WHAT THE TASK REQUIRES:
What follows is a set of records; copy all of it exactly.

THE RECORDS:
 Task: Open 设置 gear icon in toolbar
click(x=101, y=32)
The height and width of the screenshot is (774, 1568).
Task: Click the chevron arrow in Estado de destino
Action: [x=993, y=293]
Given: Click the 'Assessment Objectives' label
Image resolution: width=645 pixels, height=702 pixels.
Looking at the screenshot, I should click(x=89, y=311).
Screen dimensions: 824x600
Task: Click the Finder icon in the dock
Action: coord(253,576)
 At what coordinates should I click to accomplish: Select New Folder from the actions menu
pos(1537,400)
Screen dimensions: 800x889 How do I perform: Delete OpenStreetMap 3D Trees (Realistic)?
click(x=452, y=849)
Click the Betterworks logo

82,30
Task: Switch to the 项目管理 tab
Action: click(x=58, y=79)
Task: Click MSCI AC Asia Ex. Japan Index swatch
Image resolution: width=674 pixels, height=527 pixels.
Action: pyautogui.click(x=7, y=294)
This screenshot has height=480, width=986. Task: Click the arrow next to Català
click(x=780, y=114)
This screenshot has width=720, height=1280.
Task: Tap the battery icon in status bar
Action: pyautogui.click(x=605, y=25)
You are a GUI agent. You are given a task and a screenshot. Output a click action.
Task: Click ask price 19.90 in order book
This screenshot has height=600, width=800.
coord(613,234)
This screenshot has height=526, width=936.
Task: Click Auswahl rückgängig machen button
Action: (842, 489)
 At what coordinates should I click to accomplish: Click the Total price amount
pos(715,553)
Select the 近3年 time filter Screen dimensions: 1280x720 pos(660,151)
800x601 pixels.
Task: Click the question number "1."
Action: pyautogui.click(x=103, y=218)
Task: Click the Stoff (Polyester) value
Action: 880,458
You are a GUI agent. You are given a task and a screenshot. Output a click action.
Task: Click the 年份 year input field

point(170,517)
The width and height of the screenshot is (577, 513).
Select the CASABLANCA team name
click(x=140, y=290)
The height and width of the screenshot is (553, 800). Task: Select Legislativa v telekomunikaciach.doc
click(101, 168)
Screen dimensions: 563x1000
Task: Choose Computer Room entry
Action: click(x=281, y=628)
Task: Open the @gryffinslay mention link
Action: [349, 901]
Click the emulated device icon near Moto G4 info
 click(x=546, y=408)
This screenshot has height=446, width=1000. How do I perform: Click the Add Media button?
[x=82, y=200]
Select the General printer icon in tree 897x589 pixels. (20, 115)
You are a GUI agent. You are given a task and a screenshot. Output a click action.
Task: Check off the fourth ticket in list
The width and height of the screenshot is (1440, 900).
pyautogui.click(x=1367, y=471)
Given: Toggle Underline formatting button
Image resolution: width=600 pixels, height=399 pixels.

THE COMPLETED TASK:
 Task: Open 设置 gear icon in toolbar
click(x=101, y=32)
The height and width of the screenshot is (774, 1568).
Task: Click the chevron arrow in Estado de destino
Action: [x=993, y=293]
Given: Click the 'Assessment Objectives' label
Image resolution: width=645 pixels, height=702 pixels.
Looking at the screenshot, I should click(x=89, y=311).
Screen dimensions: 824x600
Task: Click the Finder icon in the dock
Action: coord(253,576)
 At what coordinates should I click to accomplish: Select New Folder from the actions menu
pos(1537,400)
Screen dimensions: 800x889 How do I perform: Delete OpenStreetMap 3D Trees (Realistic)?
click(x=452, y=849)
Click the Betterworks logo

82,30
Task: Switch to the 项目管理 tab
Action: click(x=58, y=79)
Task: Click MSCI AC Asia Ex. Japan Index swatch
Image resolution: width=674 pixels, height=527 pixels.
Action: pyautogui.click(x=7, y=294)
This screenshot has height=480, width=986. Task: Click the arrow next to Català
click(x=780, y=114)
This screenshot has width=720, height=1280.
Task: Tap the battery icon in status bar
Action: pyautogui.click(x=605, y=25)
You are a GUI agent. You are given a task and a screenshot. Output a click action.
Task: Click ask price 19.90 in order book
This screenshot has height=600, width=800.
coord(613,234)
This screenshot has height=526, width=936.
Task: Click Auswahl rückgängig machen button
Action: (842, 489)
 At what coordinates should I click to accomplish: Click the Total price amount
pos(715,553)
Select the 近3年 time filter Screen dimensions: 1280x720 pos(660,151)
800x601 pixels.
Task: Click the question number "1."
Action: pyautogui.click(x=103, y=218)
Task: Click the Stoff (Polyester) value
Action: 880,458
You are a GUI agent. You are given a task and a screenshot. Output a click action.
Task: Click the 年份 year input field

point(170,517)
The width and height of the screenshot is (577, 513).
Select the CASABLANCA team name
click(x=140, y=290)
The height and width of the screenshot is (553, 800). Task: Select Legislativa v telekomunikaciach.doc
click(101, 168)
Screen dimensions: 563x1000
Task: Choose Computer Room entry
Action: click(x=281, y=628)
Task: Open the @gryffinslay mention link
Action: [349, 901]
Click the emulated device icon near Moto G4 info
 click(x=546, y=408)
This screenshot has height=446, width=1000. How do I perform: Click the Add Media button?
[x=82, y=200]
Select the General printer icon in tree 897x589 pixels. (20, 115)
You are a GUI agent. You are given a task and a screenshot. Output a click action.
Task: Check off the fourth ticket in list
The width and height of the screenshot is (1440, 900).
pyautogui.click(x=1367, y=471)
Given: Toggle Underline formatting button
Image resolution: width=600 pixels, height=399 pixels.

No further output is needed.